Task goal –
Please copy exactly the line containing "The width and" and every line after it, through the last line of the records below, leaving out all pictures.

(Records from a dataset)

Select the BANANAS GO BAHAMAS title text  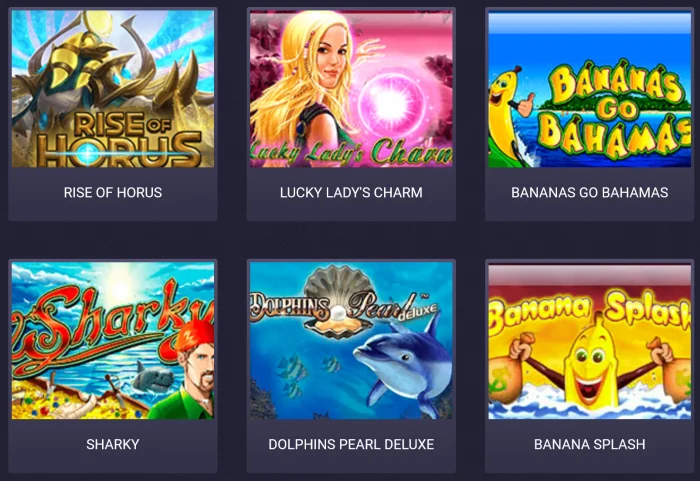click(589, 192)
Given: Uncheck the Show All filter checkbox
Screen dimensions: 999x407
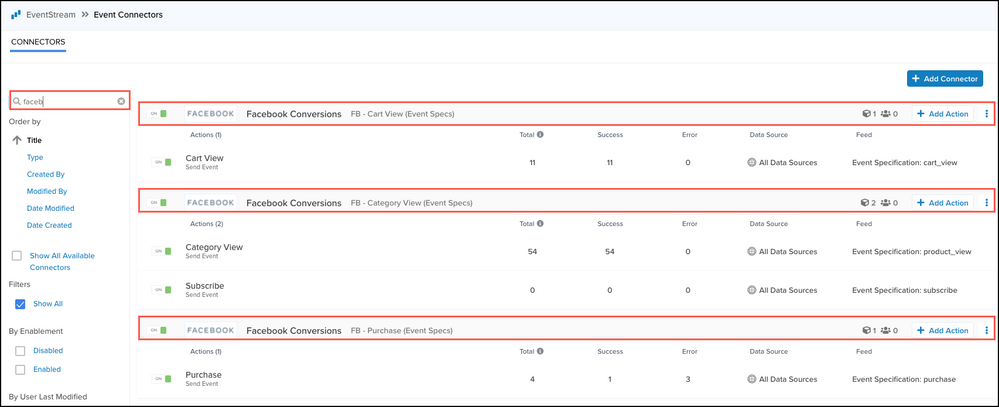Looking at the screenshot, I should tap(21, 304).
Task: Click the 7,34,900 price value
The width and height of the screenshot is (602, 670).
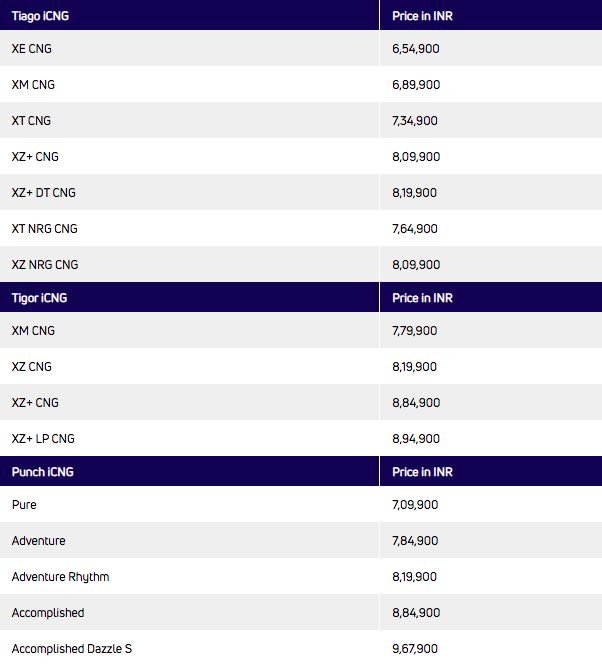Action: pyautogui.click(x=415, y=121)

Worked solution –
The width and height of the screenshot is (602, 670).
Action: pyautogui.click(x=415, y=121)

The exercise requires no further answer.